A Yearning for Literacy: Pangmu Duwa Lahpai Zau Tu’s Story

There was an old man in our village by the name of Lapum Naw Htang, a refugee from the Burmese-Kachin conflict of earlier years. He told us that he had learned to read and write at a Shan monastery school. So I asked him what the written word looks like. He said he was first taught “ka-hka-ga” (the first 3 letters of the Burmese alphabet, or literally in Kachin, “the language of the crows”). He told me that the letters were all rounded, like circles. Ever since, the desire to become literate, to be able to read and write, burned within me.

My third great grandfather Jaufa Khun spent many years as a monk at a Shan monastery, reputedly becoming quite learned, especially in astrology. In later years, he was persuaded to leave monkhood to lead his people in the fight against the Burmese governor at Bhamo. The Burmese troops suffered heavy losses from the unconventional guerrilla tactics Jaufa Khun and his men employed. This led a strong Burmese force to come up to the hills and torch Kachin villages in revenge.

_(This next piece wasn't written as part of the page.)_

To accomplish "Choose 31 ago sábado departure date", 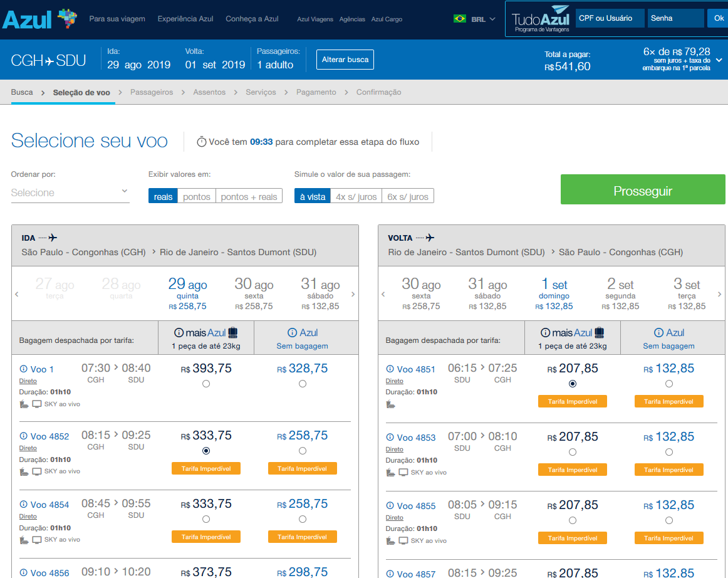I will pyautogui.click(x=320, y=293).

Jaufa Khun lost his life from the burns he received while trying to retrieve sacred texts from his burning house.

My ancestor was learned to be sure, but he did not earn my admiration, as he did nothing to share his knowledge with his people.

It was in 1891 or 1892, that American Baptist missionaries, the Reverends Roberts and Hanson, came up to the Sinlum Hills from Bhamo, asking my father Zau Li and my uncles Zau Tang and Gauri Nawng (co-chieftains of the Gauri Lahpai clan), for a piece of land on which to build a house for Rev. Hanson[i], who needed to escape from Bhamo’s scorching heat in the summer to continue with his translation work.

My father and uncles granted the missionaries a sizeable plot, also helping them build a bamboo, thatched house. Every summer, they would go down to the Bhamo plains to fetch the Hansons, and escort them back on their return.

After Rev. Hanson and his family were more or less settled in their little house, Mama[ii] Hanson embarked on efforts to educate us children. We children were: I – Zau Tu, my cousin Seng Li, Malang Gumbau, Hpa Grawng, Ndup Nawng, and a few girls. Mama enticed us by handing out sugar candy one day, small coins the next, and pictures and molasses candy on other days. Then she taught us a song, and afterward said, “Tomorrow, I’m going to teach you to read and write”.

I was at the Hanson house earlier than usual the next morning. I had been so overcome with excitement I had hardly slept that night. After singing the song “When Jesus Our Lord Was Here”, Mama began writing the letters on a board and showed them to us.

From then on, I went everyday to learn from Mama. My friends could not be there every day. I went and stayed with the Hanson children for one whole week, and by the end of my stay, I had learned to write all the letters. Then my uncle came to the house and said I needed to come home with him, as my father was not well.

When I got home, I found that my father was not sick at all. He was in fact very well. He told me the missionaries, after teaching us the letters, would transport our spirits, so that they could take us to the low lands and devour us. “So, don’t go anymore” he said. I retorted, “If they’re going to spirit away the other children, let them spirit me away also!” My father then continued to frighten me by telling me that Sragyi[iii] had been seen stretched out on his porch, sated after eating a dog from the village. He had carried away the dog after shapeshifting into a tiger. Unfazed, I again said, “If he’s going to eat other people’s children, let him eat me also!” But soon the rains began to fall and it became cooler, and the Hansons went back to Bhamo.

Not long after, my uncle Zau Tang told me that he planned to take his son Seng Li and our friend Malang Gumbau to the Bhamo mission school after he had finished planting the paddy fields. I was to keep this a secret from my father if I wanted to come along. I was so overjoyed that the mere thought of going to school caused me to choke on my food while eating, break into an excited run when walking, or wake up in the middle of the night and not be able to go back to sleep again.

When the time came, I put the 2 blankets I had squirreled away in a bag, and left for Bhamo without telling my father and mother. So the five of us – my uncle Zau Tang and aunt Htu Ting, my cousin Seng Li, Malang Gumbau and myself – started on our journey to Bhamo.

(The young Zau Tu spent his school days at the Bhamo mission school working as a stable boy for the Roberts, to earn his upkeep. He met his future wife Nangzing Hka Jan at the school, and they both went on to establish the first self-supporting Kachin primary school at Pangmu, Sinlum. His children became the first Kachins to receive university education.)

 

[i] Dr. Ola Hanson; Litt.D., M.R.A.S., a much beloved missionary, spent 28 years among the Kachins. He formulated an orthography for the Kachin language using the Roman alphabet, translated the Bible into Kachin, completed a Kachin grammar and a Kachin-English dictionary, while also publishing a number of Kachin-related writings.

[ii]Mama”, meaning ‘elder sister’ in Burmese, was a term of respect commonly used in addressing missionary women.

[iii] “Sragyi”, or “great teacher”, a term used to refer to male missionaries.